The U.S. Department of Energy's Office of Fossil Energy said the Utah project is among 16 carbon storage projects across the nation selected to receive more than $44 million for cost-shared research and development.

The initiative is designed to reduce pollutants from the burning of fossil fuels, including the development of commercial-scale geologic storage sites for carbon dioxide emissions. A commercial-scale site would be able to store in excess of 50 million tons of pollutants from industrial sources, which are estimated to comprise 21 percent of U.S. emissions.

University of Utah researchers were selected to take part in the first phase of the initiative, which involves a coordinated effort to conduct a "pre-feasibility" study encompassing regulatory and technical requirements of such a site.

Carbon capture and storage is one way to reduce atmospheric carbon dioxide by capturing the emissions and storing them underground.

The U. project is led by Brian McPherson, a professor in the university's Department of Civil and Environmental Engineering.
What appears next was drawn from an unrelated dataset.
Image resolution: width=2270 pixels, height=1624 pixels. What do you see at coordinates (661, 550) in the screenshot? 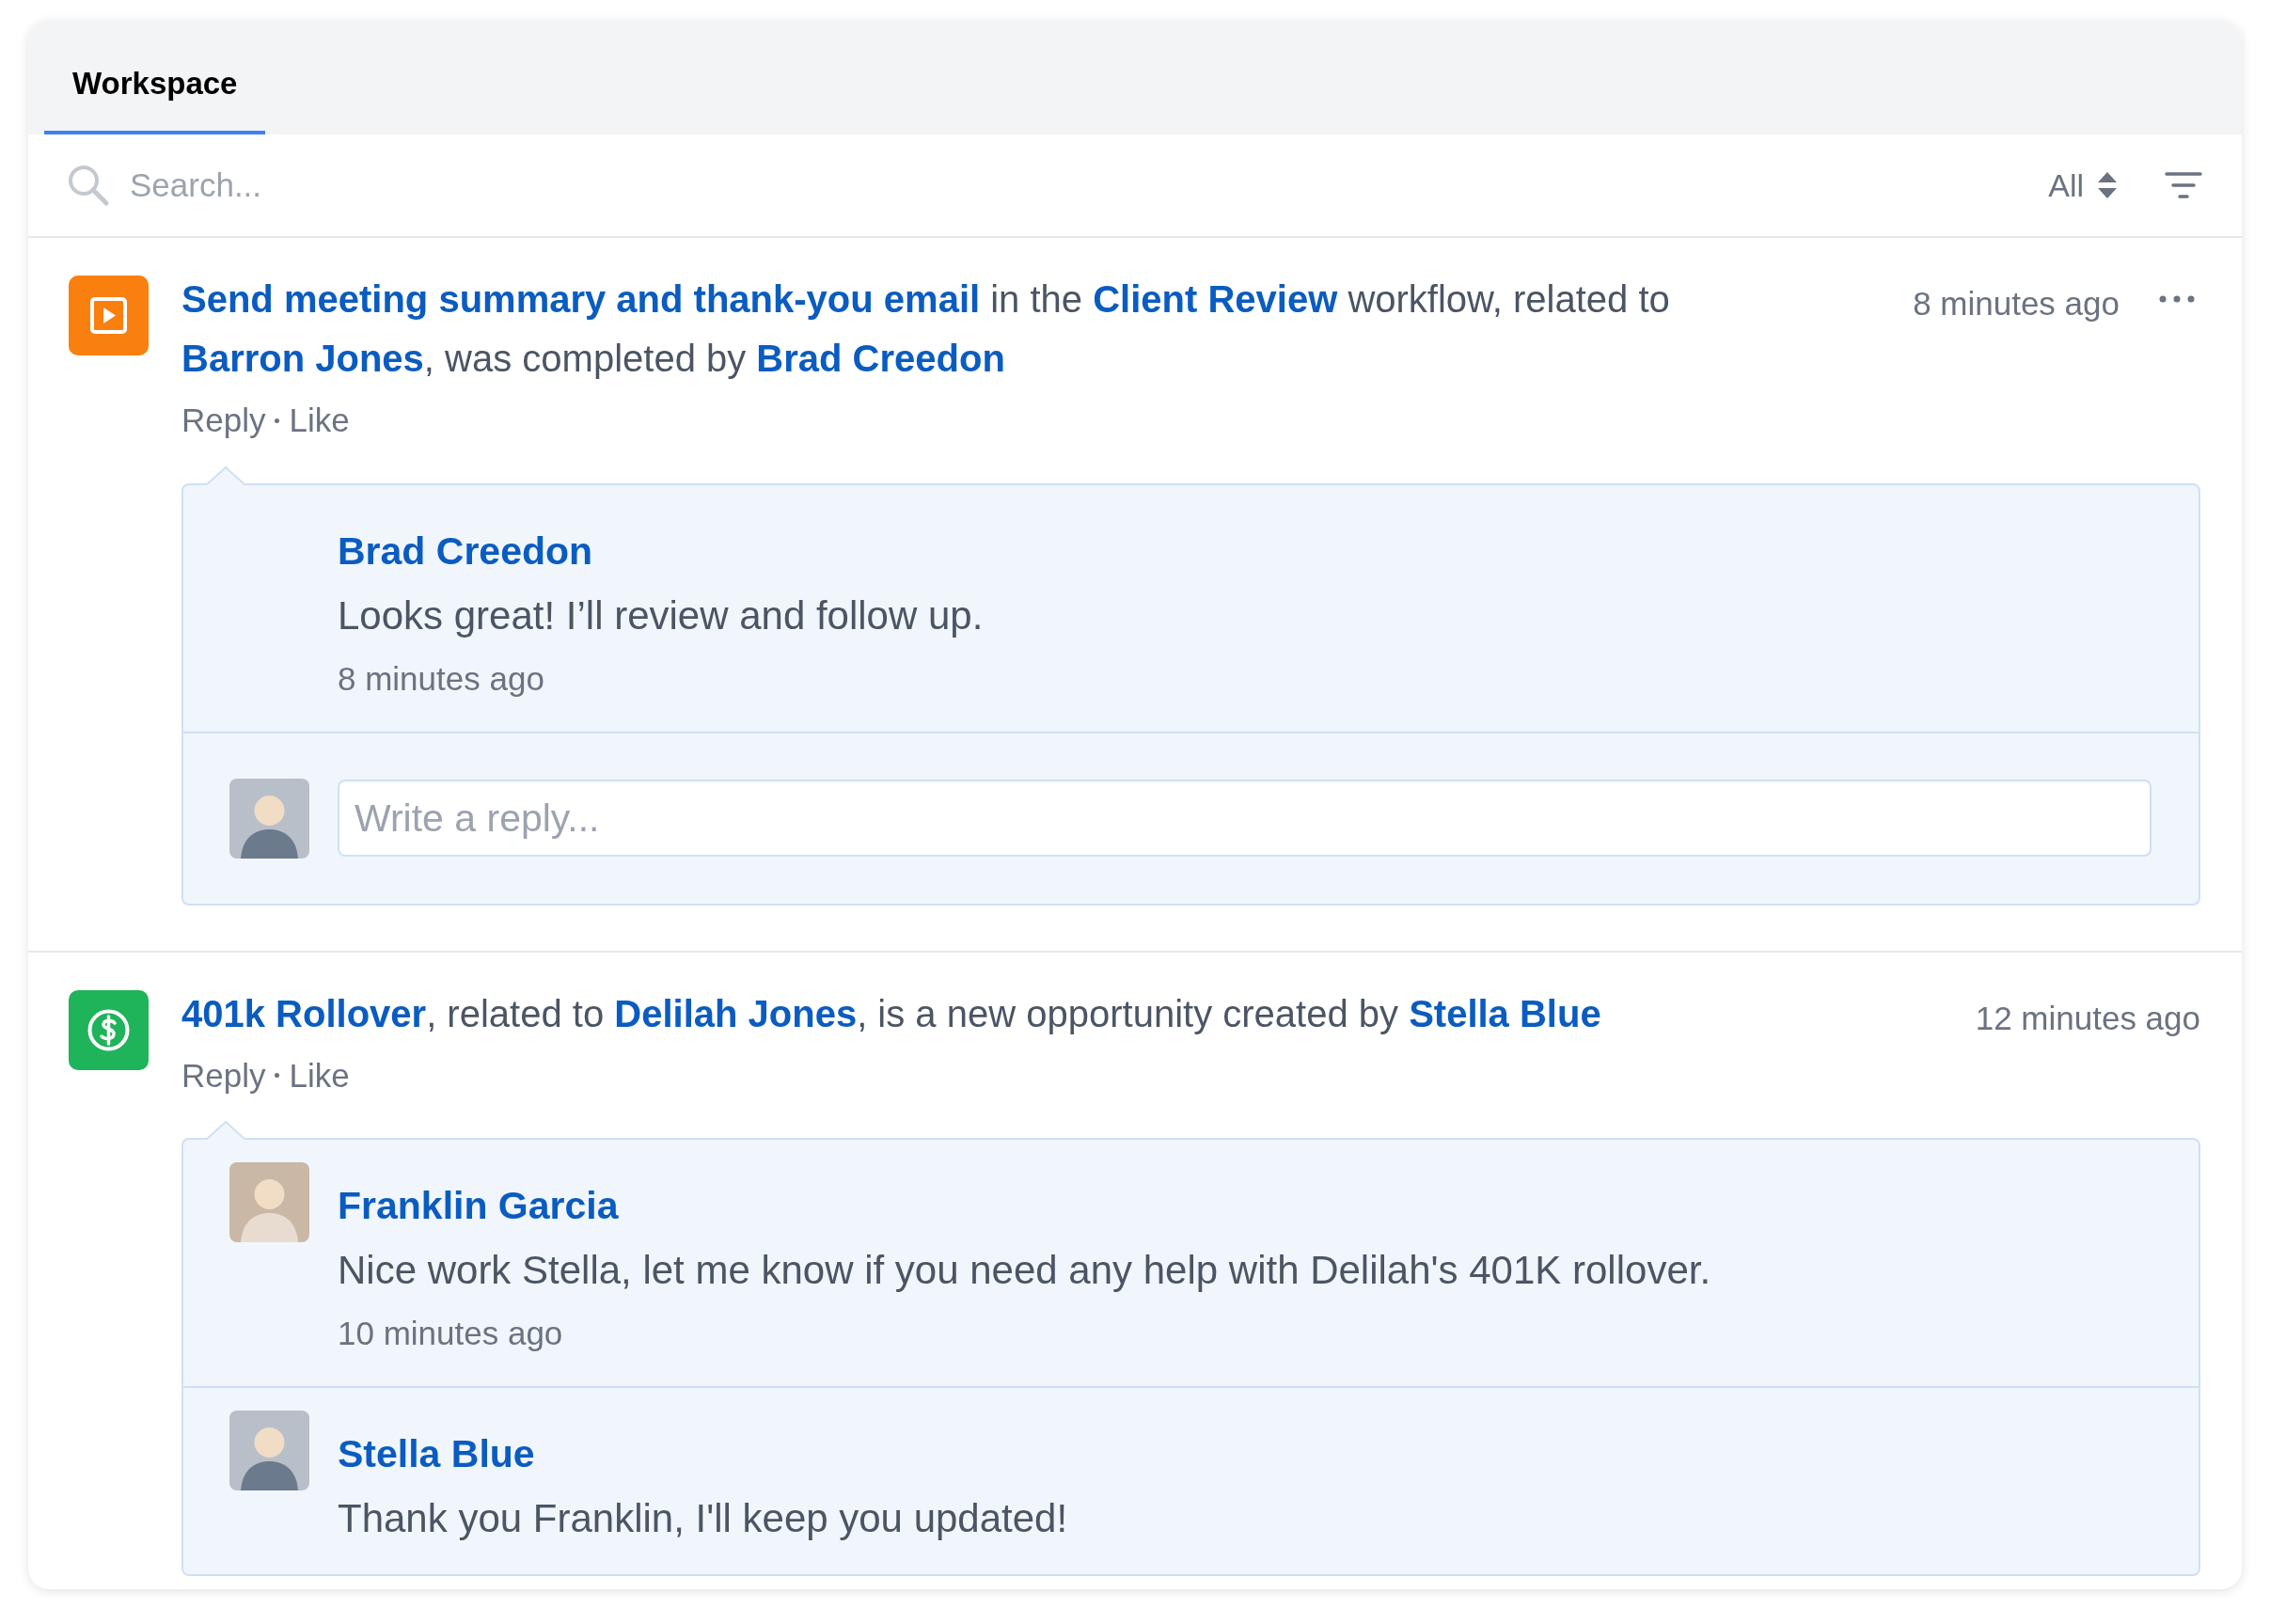
I see `comment-author: Brad Creedon` at bounding box center [661, 550].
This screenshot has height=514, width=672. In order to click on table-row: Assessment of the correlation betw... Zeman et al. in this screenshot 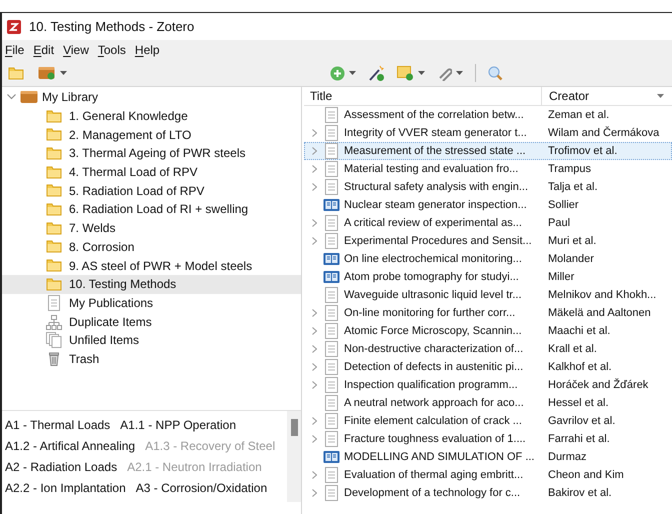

The group will do an analysis of subbasin suitability near the 895-megawatt Huntington Power Plant and the 1,320 megawatt Hunter Power Plant.

The Huntington power plant in Huntington on Wednesday, March 25, 2015. (Photo: Ravell Call, Deseret News)
The Huntington power plant in Huntington on Wednesday, March 25, 2015. (Photo: Ravell Call, Deseret News)

McPherson said the research, which will include site visits but no turn of the shovel, will draw together experts from a variety of arenas, including the Utah Geological Survey, Utah Department of Environmental Quality, Rocky Mountain Power and a pair of national laboratories.

Over the next 18 months, researchers will analyze data that includes geological data, seismology of the region and groundwater.

"Both (power plants) are on the edge of the San Rafael Swell, and that is a pretty sensitive area," McPherson said. "It is a recreational area (and) there is a lot of pristine wilderness, so we need to be mindful of that."

Similar first-phase projects to determine site suitability are being carried out in Wyoming, Texas, Ohio, North Dakota, New York and Louisiana, with an eye for having a project permitted and constructed in 2025.

Globally, both Chevron and Shell are developing carbon capture and storage projects.

The world's biggest is a multiplayer effort unfolding in Alberta, Canada, called Quest. It proposes to capture up to one-third of the emissions from a plant that transforms oil sands bitumen into synthetic crude.

Carbon capture technologies are able to collect up to 90 percent of industrial sources of carbon dioxide. The pollutant is then compressed and transported to a suitable storage site, and injected deep into the ground.

McPherson said Norway, due to a stringent carbon tax, has been capturing and storing carbon dioxide emissions since 1996.